Thanks, I wish you a merry Christmas too. Like @ahrasis mentioned, the fact that you got hacked was unrelated to using Debian or Ubuntu. From a security standpoint, RHEL is not more secure than Debian and Ubuntu, RHEL just has higher maintenance cost and tends to break more often on sys upgrades. If a Linux hosting server gets hacked, it's not the OS but the hosted websites that cause it. Regarding your open basedir question, allowing all sites to access the NextCloud storage is not really secure. Also, the websites override the php.ini settings, so setting this in php.ini is unnecessary.

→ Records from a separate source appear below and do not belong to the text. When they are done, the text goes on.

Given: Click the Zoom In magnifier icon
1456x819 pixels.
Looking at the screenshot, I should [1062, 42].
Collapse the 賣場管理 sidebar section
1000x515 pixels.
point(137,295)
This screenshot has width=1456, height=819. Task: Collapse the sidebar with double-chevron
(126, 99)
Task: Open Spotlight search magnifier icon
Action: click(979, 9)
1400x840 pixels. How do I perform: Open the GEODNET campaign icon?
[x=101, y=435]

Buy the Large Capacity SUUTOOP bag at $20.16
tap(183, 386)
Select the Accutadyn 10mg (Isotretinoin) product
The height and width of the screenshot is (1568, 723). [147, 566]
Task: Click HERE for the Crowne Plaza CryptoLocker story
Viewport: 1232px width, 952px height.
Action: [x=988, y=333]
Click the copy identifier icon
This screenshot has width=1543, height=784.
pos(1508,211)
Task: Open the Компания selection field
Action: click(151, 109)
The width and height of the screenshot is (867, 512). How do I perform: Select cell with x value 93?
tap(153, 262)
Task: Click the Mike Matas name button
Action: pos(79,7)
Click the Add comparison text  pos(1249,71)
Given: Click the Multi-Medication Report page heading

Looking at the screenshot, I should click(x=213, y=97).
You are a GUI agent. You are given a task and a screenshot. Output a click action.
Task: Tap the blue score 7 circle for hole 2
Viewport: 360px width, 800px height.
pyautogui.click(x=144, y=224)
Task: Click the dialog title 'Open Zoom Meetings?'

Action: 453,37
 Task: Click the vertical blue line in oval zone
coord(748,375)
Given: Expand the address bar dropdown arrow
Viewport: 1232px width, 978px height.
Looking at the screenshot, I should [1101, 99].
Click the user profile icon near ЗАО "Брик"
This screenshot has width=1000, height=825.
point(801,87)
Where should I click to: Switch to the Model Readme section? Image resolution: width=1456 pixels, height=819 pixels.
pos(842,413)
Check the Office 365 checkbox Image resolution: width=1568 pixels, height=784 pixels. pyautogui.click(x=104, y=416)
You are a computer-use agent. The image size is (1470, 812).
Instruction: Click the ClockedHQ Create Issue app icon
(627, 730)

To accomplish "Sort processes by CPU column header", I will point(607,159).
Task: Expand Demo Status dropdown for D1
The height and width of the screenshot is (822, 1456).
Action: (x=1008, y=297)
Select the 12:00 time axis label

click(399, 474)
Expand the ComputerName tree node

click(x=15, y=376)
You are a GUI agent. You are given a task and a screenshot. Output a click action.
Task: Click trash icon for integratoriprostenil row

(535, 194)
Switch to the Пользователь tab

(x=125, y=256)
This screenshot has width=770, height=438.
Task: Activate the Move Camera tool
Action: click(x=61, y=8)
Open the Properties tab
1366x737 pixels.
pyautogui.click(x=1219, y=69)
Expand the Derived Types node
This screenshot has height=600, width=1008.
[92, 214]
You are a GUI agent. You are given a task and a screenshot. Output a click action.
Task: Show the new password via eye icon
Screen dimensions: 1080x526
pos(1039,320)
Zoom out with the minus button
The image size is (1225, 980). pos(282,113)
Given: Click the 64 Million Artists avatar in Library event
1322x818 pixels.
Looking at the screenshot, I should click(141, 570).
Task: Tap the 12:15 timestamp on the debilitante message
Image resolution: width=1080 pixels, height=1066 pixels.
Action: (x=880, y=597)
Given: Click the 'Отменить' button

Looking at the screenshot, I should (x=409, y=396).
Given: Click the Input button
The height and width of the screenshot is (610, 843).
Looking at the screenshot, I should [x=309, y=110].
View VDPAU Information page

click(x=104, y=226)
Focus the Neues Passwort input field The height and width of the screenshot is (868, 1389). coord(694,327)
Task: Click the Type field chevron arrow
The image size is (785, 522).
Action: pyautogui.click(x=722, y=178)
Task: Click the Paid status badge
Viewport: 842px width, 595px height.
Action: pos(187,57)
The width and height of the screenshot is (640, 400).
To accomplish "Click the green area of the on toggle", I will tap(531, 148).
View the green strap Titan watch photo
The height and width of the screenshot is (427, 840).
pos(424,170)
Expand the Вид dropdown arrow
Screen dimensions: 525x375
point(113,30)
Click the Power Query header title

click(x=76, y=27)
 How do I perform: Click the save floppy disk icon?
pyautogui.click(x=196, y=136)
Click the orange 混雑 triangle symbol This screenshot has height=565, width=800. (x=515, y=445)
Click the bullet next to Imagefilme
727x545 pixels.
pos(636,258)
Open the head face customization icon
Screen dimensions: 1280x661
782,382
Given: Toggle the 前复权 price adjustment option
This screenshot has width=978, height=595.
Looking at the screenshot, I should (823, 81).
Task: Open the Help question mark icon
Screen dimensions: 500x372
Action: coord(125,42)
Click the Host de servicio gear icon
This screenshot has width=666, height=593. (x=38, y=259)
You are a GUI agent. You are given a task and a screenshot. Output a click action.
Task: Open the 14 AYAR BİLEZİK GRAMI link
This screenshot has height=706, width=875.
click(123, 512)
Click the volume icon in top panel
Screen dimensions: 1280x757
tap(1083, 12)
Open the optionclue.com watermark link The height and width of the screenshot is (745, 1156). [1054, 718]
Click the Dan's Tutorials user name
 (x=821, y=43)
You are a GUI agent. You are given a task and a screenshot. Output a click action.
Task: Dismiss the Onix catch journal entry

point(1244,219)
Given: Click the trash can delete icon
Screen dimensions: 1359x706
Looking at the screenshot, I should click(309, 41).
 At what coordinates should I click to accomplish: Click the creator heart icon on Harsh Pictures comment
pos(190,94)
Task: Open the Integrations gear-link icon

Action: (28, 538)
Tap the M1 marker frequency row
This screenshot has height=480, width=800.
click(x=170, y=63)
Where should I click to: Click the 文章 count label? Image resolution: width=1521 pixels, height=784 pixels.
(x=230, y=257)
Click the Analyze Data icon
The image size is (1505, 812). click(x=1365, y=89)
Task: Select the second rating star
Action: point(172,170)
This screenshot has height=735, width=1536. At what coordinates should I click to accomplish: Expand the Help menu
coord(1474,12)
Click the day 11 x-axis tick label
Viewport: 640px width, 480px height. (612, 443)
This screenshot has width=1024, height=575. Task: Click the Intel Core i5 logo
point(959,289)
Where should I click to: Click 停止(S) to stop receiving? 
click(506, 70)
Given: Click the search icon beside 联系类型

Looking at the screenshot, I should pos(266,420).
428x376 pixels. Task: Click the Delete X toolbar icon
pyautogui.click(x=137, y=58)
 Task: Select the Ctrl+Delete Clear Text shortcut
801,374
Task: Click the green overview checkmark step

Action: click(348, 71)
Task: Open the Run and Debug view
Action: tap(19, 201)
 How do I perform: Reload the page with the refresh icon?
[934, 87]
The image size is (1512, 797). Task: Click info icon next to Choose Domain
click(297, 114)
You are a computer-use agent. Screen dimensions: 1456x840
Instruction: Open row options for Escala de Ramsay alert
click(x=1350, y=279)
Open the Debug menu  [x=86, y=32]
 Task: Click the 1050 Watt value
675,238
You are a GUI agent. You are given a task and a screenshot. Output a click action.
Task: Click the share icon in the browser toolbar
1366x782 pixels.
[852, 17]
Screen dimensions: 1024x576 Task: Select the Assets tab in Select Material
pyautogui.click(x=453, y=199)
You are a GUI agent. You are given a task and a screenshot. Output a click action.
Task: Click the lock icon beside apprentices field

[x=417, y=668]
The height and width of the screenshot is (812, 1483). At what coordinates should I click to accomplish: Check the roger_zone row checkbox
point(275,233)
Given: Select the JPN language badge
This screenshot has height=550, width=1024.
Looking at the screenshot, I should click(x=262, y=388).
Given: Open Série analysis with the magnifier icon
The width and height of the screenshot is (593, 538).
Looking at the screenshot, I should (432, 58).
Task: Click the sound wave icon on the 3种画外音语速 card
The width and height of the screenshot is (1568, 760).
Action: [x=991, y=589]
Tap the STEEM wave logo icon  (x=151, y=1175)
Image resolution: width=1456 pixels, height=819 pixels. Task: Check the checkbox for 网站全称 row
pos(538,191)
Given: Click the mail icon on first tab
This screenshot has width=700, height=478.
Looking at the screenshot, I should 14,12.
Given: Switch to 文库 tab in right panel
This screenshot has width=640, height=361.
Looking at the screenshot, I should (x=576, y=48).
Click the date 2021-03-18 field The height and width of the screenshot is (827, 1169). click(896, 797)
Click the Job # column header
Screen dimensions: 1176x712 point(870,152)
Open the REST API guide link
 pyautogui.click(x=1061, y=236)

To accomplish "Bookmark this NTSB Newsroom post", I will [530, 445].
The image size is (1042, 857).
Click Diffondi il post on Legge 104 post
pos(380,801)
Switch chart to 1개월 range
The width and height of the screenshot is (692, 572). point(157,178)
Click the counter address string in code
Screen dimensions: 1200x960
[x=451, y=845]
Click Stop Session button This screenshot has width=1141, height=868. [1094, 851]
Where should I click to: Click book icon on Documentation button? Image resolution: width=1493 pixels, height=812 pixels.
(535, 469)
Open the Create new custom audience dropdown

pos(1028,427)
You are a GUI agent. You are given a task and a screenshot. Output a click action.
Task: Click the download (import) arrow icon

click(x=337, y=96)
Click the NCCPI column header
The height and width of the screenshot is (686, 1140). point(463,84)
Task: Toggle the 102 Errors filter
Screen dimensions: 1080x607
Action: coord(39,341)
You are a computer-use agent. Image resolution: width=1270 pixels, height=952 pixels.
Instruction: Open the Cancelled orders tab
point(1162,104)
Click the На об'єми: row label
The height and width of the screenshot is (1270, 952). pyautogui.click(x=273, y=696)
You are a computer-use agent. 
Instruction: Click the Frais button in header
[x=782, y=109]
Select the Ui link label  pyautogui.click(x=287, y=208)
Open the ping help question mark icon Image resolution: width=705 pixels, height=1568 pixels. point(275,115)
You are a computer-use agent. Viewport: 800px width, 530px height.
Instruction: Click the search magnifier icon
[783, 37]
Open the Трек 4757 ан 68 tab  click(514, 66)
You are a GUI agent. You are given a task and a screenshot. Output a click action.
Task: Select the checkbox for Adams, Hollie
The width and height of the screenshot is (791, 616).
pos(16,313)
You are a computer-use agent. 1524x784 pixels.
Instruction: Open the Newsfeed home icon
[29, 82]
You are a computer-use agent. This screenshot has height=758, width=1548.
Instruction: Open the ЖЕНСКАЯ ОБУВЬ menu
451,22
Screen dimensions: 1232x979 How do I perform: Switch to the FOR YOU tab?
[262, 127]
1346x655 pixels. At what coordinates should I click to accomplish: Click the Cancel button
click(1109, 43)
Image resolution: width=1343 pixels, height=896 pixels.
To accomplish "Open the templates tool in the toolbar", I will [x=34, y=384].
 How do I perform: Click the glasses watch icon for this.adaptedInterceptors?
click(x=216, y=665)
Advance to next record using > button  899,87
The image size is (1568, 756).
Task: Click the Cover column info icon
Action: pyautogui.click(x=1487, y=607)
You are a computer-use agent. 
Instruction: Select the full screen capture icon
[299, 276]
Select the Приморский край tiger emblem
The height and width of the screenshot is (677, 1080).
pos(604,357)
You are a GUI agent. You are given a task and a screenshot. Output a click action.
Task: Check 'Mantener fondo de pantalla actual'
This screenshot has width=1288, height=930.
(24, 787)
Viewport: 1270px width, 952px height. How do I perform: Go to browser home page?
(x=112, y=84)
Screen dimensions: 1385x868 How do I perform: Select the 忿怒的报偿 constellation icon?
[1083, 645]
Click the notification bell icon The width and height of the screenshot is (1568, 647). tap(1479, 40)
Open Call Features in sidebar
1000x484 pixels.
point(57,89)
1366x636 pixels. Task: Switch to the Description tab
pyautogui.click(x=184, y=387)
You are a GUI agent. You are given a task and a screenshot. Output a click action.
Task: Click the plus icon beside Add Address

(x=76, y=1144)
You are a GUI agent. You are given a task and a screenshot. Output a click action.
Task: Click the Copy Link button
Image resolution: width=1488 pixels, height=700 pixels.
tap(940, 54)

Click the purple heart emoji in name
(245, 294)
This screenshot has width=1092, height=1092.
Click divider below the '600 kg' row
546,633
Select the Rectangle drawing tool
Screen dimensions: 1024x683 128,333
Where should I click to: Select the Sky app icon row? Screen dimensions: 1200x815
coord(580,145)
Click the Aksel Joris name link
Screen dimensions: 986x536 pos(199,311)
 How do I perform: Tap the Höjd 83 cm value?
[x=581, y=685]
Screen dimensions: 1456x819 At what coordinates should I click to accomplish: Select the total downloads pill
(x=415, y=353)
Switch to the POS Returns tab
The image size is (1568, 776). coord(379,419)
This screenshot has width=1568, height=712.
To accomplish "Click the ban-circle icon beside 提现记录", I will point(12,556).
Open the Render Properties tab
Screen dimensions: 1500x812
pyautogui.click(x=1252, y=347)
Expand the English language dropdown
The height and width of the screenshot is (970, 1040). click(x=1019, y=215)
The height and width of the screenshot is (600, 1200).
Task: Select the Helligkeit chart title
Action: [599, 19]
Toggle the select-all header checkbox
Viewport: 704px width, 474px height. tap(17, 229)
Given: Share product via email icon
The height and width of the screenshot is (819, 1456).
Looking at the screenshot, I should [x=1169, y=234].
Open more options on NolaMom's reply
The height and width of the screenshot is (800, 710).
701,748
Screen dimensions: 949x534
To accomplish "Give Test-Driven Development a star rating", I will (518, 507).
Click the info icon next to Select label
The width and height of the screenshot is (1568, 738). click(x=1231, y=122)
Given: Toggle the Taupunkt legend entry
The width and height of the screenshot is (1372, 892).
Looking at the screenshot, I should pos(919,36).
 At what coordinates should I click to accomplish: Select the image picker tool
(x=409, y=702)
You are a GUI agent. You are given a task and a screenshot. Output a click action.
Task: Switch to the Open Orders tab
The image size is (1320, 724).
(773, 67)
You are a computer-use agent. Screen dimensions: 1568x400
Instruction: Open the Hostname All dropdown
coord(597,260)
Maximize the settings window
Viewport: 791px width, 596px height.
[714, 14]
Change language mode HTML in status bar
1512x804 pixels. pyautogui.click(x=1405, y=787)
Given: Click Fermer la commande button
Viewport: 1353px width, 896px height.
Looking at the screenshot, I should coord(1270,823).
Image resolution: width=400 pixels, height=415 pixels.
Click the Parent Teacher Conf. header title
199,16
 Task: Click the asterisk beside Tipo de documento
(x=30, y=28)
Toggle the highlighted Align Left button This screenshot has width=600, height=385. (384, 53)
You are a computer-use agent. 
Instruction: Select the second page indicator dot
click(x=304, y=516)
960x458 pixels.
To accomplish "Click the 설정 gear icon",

You could more or less replicate phpmyadmin settings in your webserver to create an alias for nextcloud like there is for phpmyadmin. It will then have its own php settings, unrelated to the website's php version and ini settings the alias is called from. And with the ispc nextckloud plugin you should be able to manage your nextcloud accounts from within ispc. https://www.ispconfig.org/blog/new-ispconfig-nextcloud-plugin-for-user-and-password-synchronization/ I totally agree with @till and @ahrasis about hacking and os. Getting hacked has nothing to do with your os and all with installed software and its config. I had a webserver that got hacked badly 20+ years ago that happened to run rh (rhel didn't exist yet). It had nothing to do with the os and all with the apache config.